Formatage, vous avez dit formatage ? Trop de formatage tue le pilote. Ce qui encore une fois ne veut pas dire que la série entière suivra ce chemin, mais c’est parfois pas un bon signe…

Party Down saison 2

Party Down avait été la bonne surprise de l’année dernière. Une comédie trash et désespérée sur des wannabe acteurs qui organisent des réceptions dans le milieu d’Hollywood (mais pas seulement), c’était déjà une riche idée. Mais avec Rob Thomas (Veronica Mars) aux commandes, on s’était vite aperçu que la série non seulement avait du potentiel, mais était réjouissante, avec son humour débridé.

Cette seconde saison a malheureusement montré les limites du show. On prend toujours du plaisir à voir comment les situations se goupillent les unes aux autres jusqu’au final explosif (le côté théatral du comique de situation est impeccable et force le respect), mais que de gags vus et revus pour en arriver là. Je sais bien que la drogue, le sexe sont les éléments principaux de la série, mais encore faudrait-il trouver autre chose à dire que « machin est défoncé », ou « machin se fait l’autre dans l’arrière salle ». Parce que ça arrive dans quasiment tous les épisodes, mine de rien !

En fait, pour s’apprécier, la série doit vraiment se voir à petite dose. J’ai fait l’erreur de rattraper mon retard en regardant 3 épisodes à la suite, et ça saute aux yeux.

Pour autant, le charme opère toujours, grace à des acteurs formidables. La saison 2 est cependant en retrait, car substituer Jane Lynch par Megan Mullaly (Glee oblige), c’est pas vraiment une réussite. Megan Mullaly est vraiment irritante à faire son sketch dans son coin, et jamais elle n’a réussi à s’intégrer complètement.

Heureusement le show décolle un peu plus quand il se recentre à nouveau sur Adam Scott et Lizy Caplan. Que voulez-vous, je suis shipper dans l’âme, et puis il est très difficile de résister à Lizzy Caplan (The Class, True Blood). Ca m’a plu de retrouver cette connivence et cette dynamique. Même chose pour Ken Marino qui était paradoxalement en début de saison parfois trop à côté de ses pompes pour incarner le loser idéal.

Du côté des guests, par contre j’ai été déçu par rapport à la première saison. Kristin Bell n’a pas vraiment brillé, à mon grand regret. Steve Guttenberg est méconnaissable mais pas assez drôle, et Patrick Duffy joue dans une scène inutile de quelques secondes. Du gâchis.

Pour autant, je n’ai pas  boudé mon plaisir pendant cette saison, même si une certaine lassitude s’est installée.

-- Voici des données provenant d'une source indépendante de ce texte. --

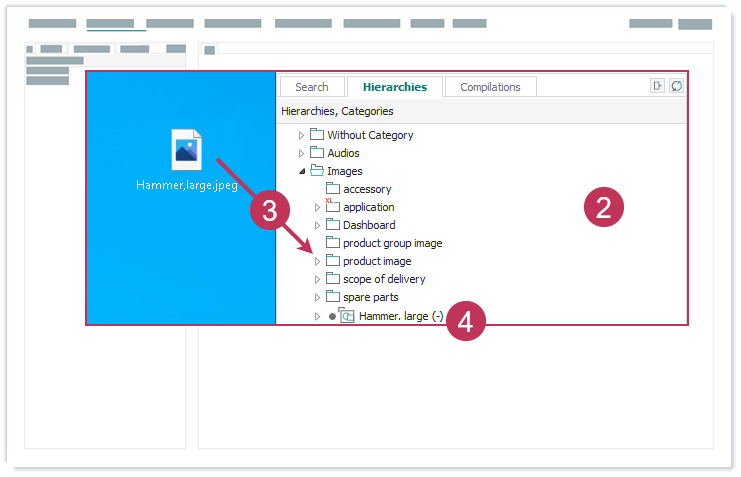Click the Hammer. large media object icon
This screenshot has height=477, width=741.
pos(347,316)
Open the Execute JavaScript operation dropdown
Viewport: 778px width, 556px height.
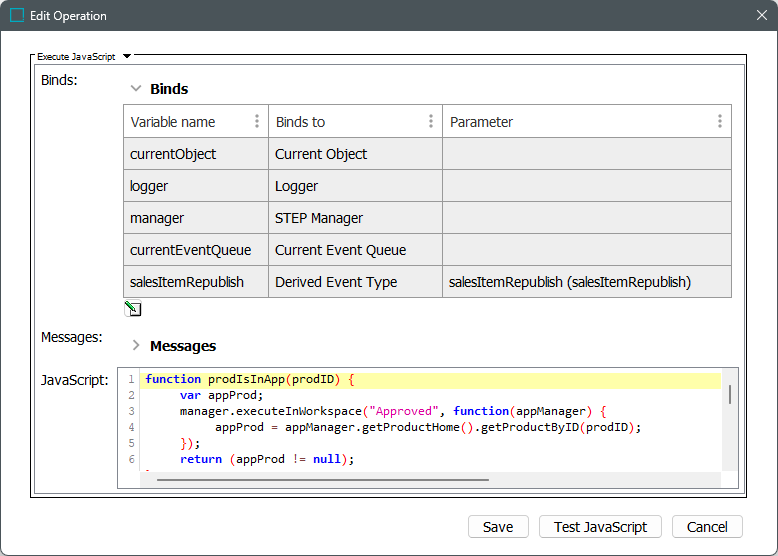tap(126, 57)
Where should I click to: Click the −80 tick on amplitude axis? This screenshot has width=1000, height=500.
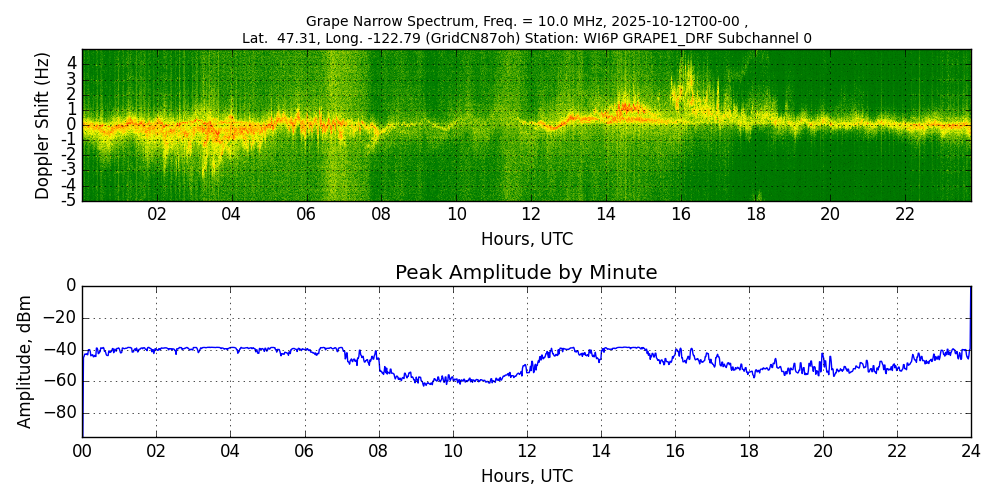[60, 413]
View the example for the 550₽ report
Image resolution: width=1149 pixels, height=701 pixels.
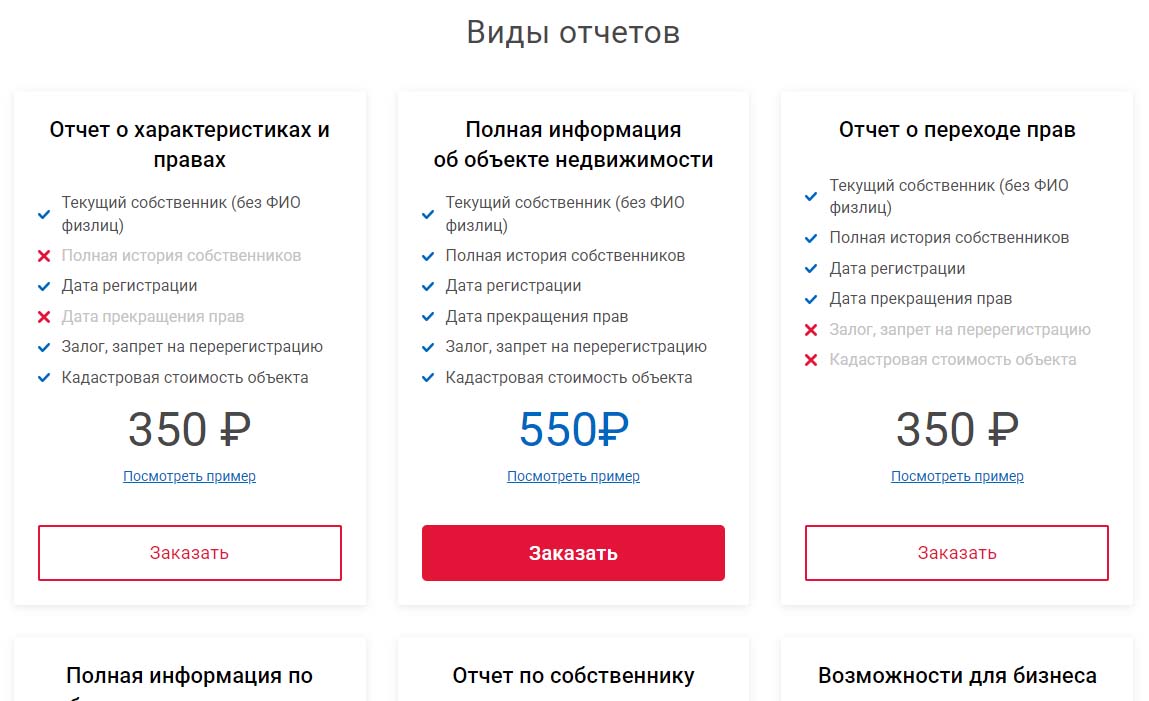point(573,477)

De toutes manières, il n’y aura pas de troisième saison. C’était déjà mal parti avec le départ d’Adam Scott tandis qu’une très forte incertitude planait sur Ryan Hansen (qui joue la saison prochaine dans Friends with Benefits sur NBC). Et ça a failli encore plus mal tourner puisque Lizzy Caplan a tourné le pilote de Tru Love (CBS). La série, finalement renommée Mad Love ne se fera pas avec elle. (La série de mi-saison sur CBS est la reine des désistements). La nouvelle est tombée hier : faute d’audience, Rob Thomas voit encore une de ses séries se terminer précipitamment, sans véritable « fin ».

Même si ça tournait en rond, je l’aimais bien, cette série comique.